The 16 March performance at the Meyerhold Theatre was followed by the second wave of criticism in the Soviet press. On 21 March Rabochaya Gazeta wrote:It is impossible to believe in Mayakovsky's dream because he himself does not believe in it himself. All these "time machines" and "phosphorescent women" are nothing but a noisy twaddle. And his scornful attitude towards our reality in which he sees nobody but the ignorant chatterboxes, narcissistic bureaucrats and the 'passers-by', is quite telling... His workers are lifeless stooges speaking the heavy, tricky language of Mayakovsky himself. All in all, a wearisome, confused performance which could be interesting just for a small group of literary gourmets. Workers won't take such 'bath' eagerly.

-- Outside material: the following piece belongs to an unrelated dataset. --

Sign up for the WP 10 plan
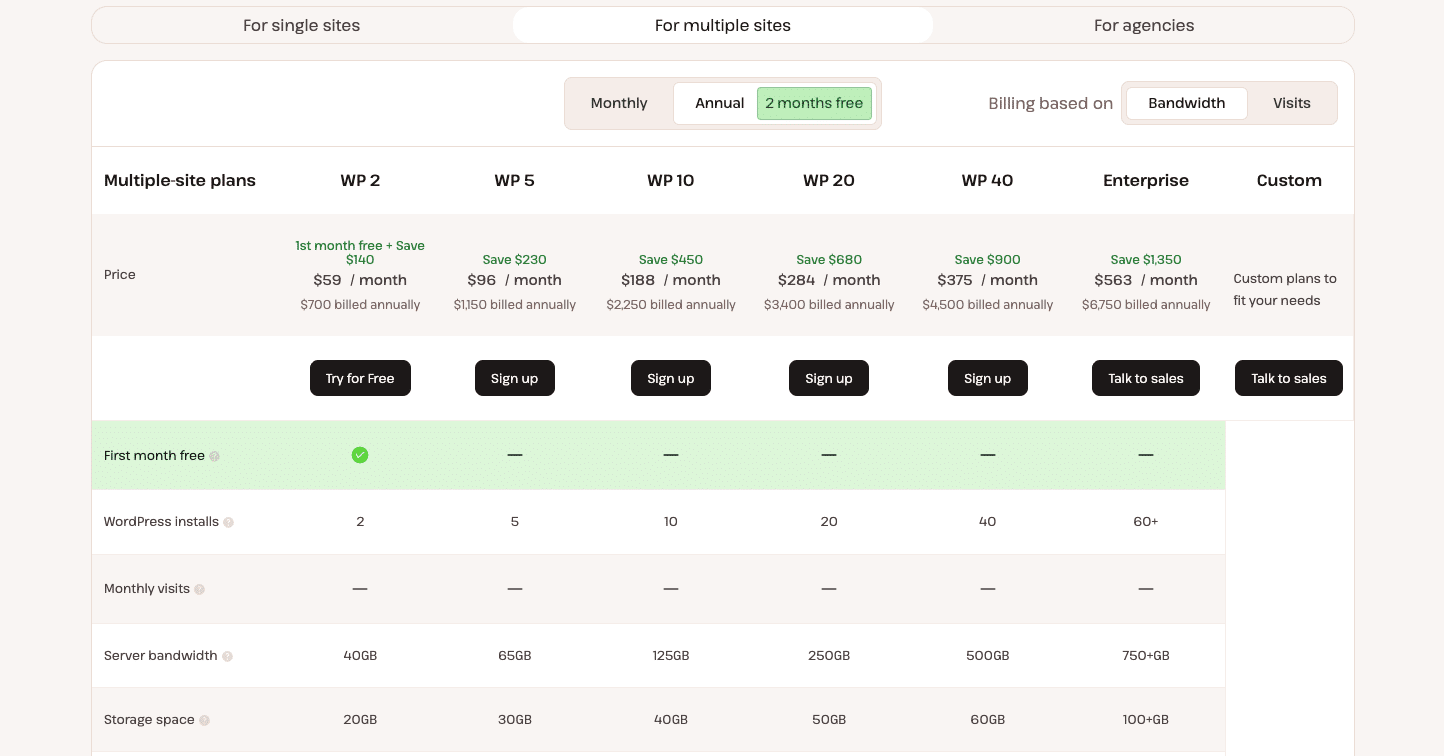The image size is (1444, 756). pos(671,378)
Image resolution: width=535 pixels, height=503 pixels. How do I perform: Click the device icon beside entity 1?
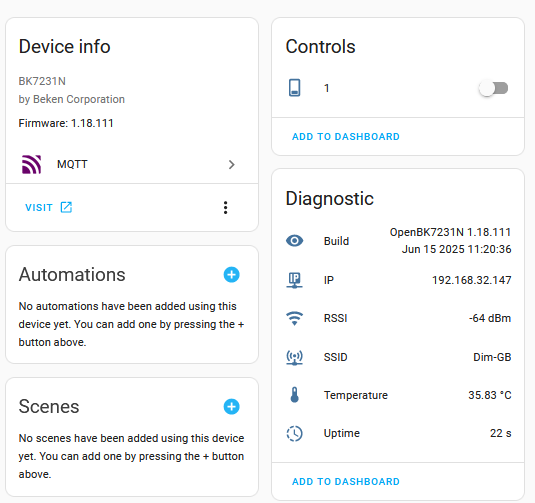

"Mayakovsky portrays monstrous bureaucrats without pointing to the ways of dealing with them," Komsomolskaya Pravda complained on 22 March 1930, concluding: "In all honesty, the play turned out bad, Meyerhold had no business staging it." Nasha Gazeta found the author's exposure of bureaucratism not 'serious' enough. "Newspapers are full of examples of bureaucratic monstrosities, and what Mayakovsky does is with a serious face... reports about the cases of petty bureaucracy... The play is not serious enough for the times we live in," read the 28 March 1930 review.

Elsewhere, The Bathhouse was described as "a mix of hoary anecdotes... cheap puns, rough prose, high-school utopias and popular science" (Rabochy I Teatr, 5 February), "superficial", and failing to "put its subject matter into the context of class struggle" (Rabochy i Iskusstvo, 20 March), "dated agitka" (Rabochy i Teatr, 1 April), "overblown, obscure and fragmentary" (Krasnaya Gazeta, 19, 26 March).

On 10 April Mayakovsky attended the performance of The Bathhouse at the Meyerhold Theatre. Critic Alexander Fevralsky remembered: "He stood looking morbid and smoked, leaning against the doorpost. To cheer him up, I started speaking about the Popov-Dubovskoy's article in Pravda, which, written by the culture department's chief reflected the position of the newspaper thus probably putting an end to this anti-Bathhouse campaign. "It doesn't matter anymore, this is too late," he retorted. Four days later Mayakovsky committed suicide.